Wednesday, June 18, 2008

A Gap Year

This article appeared in the NY Times about a young woman who took a year off after high school. It was interesting because she first said she wanted it to concentrate on her studies senior year (and not trying to get into college) and also because she wanted to try two different things during her gap year. From the article,

"In the fall of my senior year, I contacted the Center for Interim Programs, a company that arranges gap-year programs for students.I knew I wanted to go to a country where I hadn’t been before, and I designed a program with its help. I spent the first half of that year helping villagers in Ghana and the second half studying art history in Italy. My four months in Ghana turned out to be a defining experience. It introduced me to the field of international development."

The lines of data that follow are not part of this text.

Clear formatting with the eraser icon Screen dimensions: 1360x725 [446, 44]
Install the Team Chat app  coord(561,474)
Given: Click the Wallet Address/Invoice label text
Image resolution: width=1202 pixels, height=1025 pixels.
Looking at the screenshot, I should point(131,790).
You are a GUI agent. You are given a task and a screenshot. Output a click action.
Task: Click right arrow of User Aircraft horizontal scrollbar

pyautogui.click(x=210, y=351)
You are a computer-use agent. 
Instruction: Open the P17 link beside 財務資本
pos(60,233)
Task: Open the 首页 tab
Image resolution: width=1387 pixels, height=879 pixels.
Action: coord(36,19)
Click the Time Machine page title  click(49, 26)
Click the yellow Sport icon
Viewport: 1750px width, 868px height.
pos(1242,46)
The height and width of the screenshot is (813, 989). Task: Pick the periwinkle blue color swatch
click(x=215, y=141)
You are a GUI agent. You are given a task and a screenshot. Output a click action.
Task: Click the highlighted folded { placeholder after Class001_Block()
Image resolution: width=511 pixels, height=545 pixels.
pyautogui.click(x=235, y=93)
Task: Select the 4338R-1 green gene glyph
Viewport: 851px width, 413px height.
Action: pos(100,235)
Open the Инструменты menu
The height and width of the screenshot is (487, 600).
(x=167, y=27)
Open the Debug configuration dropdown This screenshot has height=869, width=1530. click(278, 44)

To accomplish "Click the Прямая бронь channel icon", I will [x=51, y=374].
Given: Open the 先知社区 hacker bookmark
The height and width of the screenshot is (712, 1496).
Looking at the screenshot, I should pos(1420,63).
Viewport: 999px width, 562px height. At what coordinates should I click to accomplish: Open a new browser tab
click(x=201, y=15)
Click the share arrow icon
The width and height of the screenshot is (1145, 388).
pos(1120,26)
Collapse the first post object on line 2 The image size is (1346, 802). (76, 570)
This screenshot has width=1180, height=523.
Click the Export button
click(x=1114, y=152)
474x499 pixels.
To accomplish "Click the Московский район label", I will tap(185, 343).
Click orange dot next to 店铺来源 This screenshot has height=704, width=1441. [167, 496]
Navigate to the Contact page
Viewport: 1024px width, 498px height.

"That experience was the biggest challenge I’d ever had — emotionally, intellectually and physically, but it was also the most rewarding.

After Ghana, I went home for a month and then studied art history in Venice for three months. I was glad for the opportunity, but art history was more an avocation. I wasn’t drawn to it the way I was to the work in Ghana."

There are other ways to take a gap year (this way, obviously has costs involved). AmeriCorp or the Peace Corps are others.


TechyMom said...

There's even value to taking a year off to work in a pizza place and hang out with your friends. This was common and even encouraged when I graduated from high school in the 80s. Save a little money, relax, be a kid for the last time, etc. It also lets you see what the work world is like without a degree, which can be pretty motivating to get one, stave off burnout, and have enough of a break that school is exciting again.

Personally, I don't think it needs to be some big enriching experience to be valueable. It's the same as letting your kids play in the back yard instead of going to a million different activities. Down time is good for people, especially kids.

SolvayGirl said...

I am just curious as to how difficult it may, or may not, be to get accepted to a 4-year college as a Freshman after taking a year off. Does anyone have the stats on this?

hschinske said...

I think most people get accepted first, and then defer admission. But it's certainly possible to do it the other way: see http://www.collegeconfidential.com/dean/archives/can-my-son-defer-college-applications-to-gap-year.htm

Helen Schinske

TechyMom said...

Most of the kids I knew who did this (including myself) went to community college and tranferred to 4-year schools as juniors. That was also strongly encouraged at the time. Not sure how well that work with the Iveys, but it works great for State schools.